Pourquoi dit-on toujours bonjour en randonnée ? L’explication va vous surprendre

randonneur bonjour

Partir marcher en pleine nature transforme souvent la façon dont on interagit avec les autres. En ville, rares sont ceux qui échangent un mot avec une personne croisée dans la rue ou dans les transports bondés. Mais dès que l’on s’évade sur un sentier de randonnée, un réflexe collectif ressurgit : le fameux “bonjour”.

D’où vient cette habitude et pourquoi continue-t-elle d’exister face à l’afflux de randonneurs ? Découvrons ensemble les raisons profondes et l’évolution de ce petit signe de politesse si emblématique de l’esprit outdoor.

D’où vient la coutume de saluer lors des randonnées ?

Saluer chaque personne rencontrée en montagne ou en forêt n’est pas qu’une simple question de courtoisie.

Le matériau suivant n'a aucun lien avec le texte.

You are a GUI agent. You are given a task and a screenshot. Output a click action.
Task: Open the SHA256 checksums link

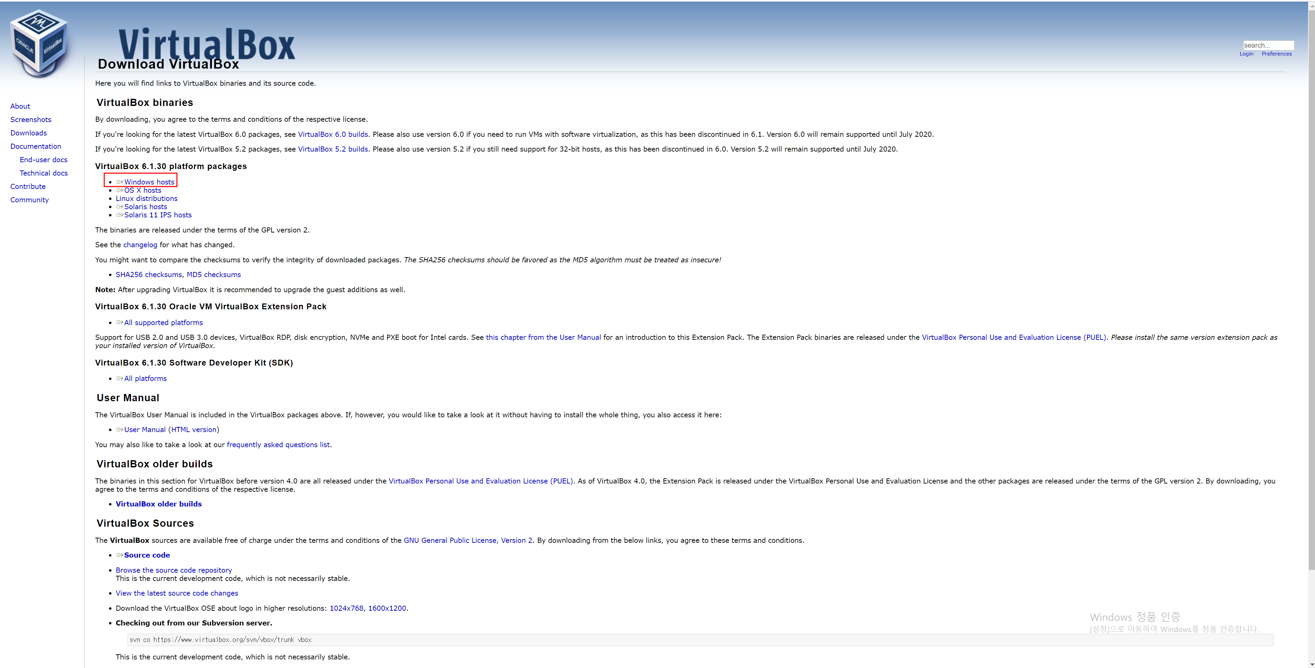[149, 275]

Cette tradition trouve ses racines dans la relative solitude des milieux naturels. Autrefois, croiser quelqu’un sur un sentier signifiait partager un environnement parfois rude, générant spontanément un fort sentiment de solidarité. Saluer d’un simple mot ou geste revenait à reconnaître l’autre comme membre d’une même communauté, celle des amoureux de la marche et du monde sauvage.

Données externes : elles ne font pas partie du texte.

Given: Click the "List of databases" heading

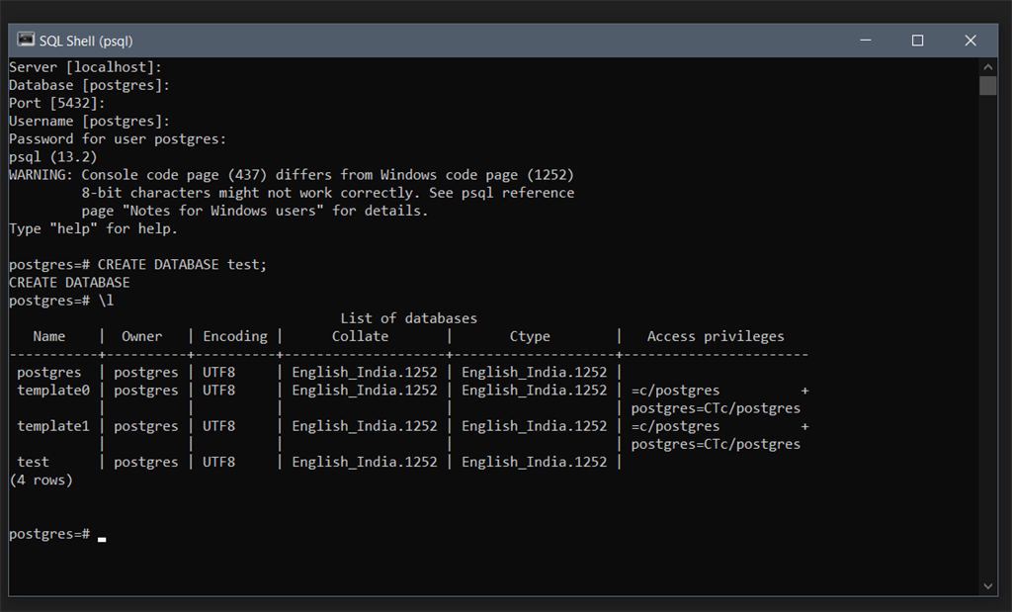Looking at the screenshot, I should click(x=408, y=318).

Si cette règle reste tacite, elle participe à créer une atmosphère conviviale, bien loin de l’anonymat urbain.

Dire bonjour, c’est offrir une marque de respect mutuel : chacun signale ainsi sa présence sans perturber la tranquillité de l’autre. Progressivement, cela a forgé une norme sociale spécifique aux espaces moins fréquentés, où l’on privilégie la connexion humaine à la neutralité distante propre aux grandes villes.

Quels rôles joue le salut dans l’expérience de la randonnée ?

Créer un lien temporaire et bienveillant sur les chemins

Chaque bonjour lancé entre deux arbres rapproche brièvement des inconnus pourtant venus pour s’isoler.

Ce rituel devient un code partagé. Ce lien éphémère favorise un climat de confiance indispensable en cas d’imprévus. Dans certains environnements plus reculés ou peu sécurisés, échanger une parole permet aussi de mémoriser les visages croisés et de renforcer indirectement la sécurité du groupe.

Ce petit échange verbal agit alors comme un signal de reconnaissance mutuelle, utile pour identifier d’éventuels témoins ou pour signaler sa présence discrètement. Les habitués le savent : les souvenirs d’avoir dit bonjour à telle personne peuvent devenir précieux lorsqu’une assistance se révèle nécessaire.

Lutter contre l’indifférence urbaine au profit du partage naturel

Là où l’anonymat règne dans la vie citadine, la randonnée ramène chacun à des rapports plus simples et humains.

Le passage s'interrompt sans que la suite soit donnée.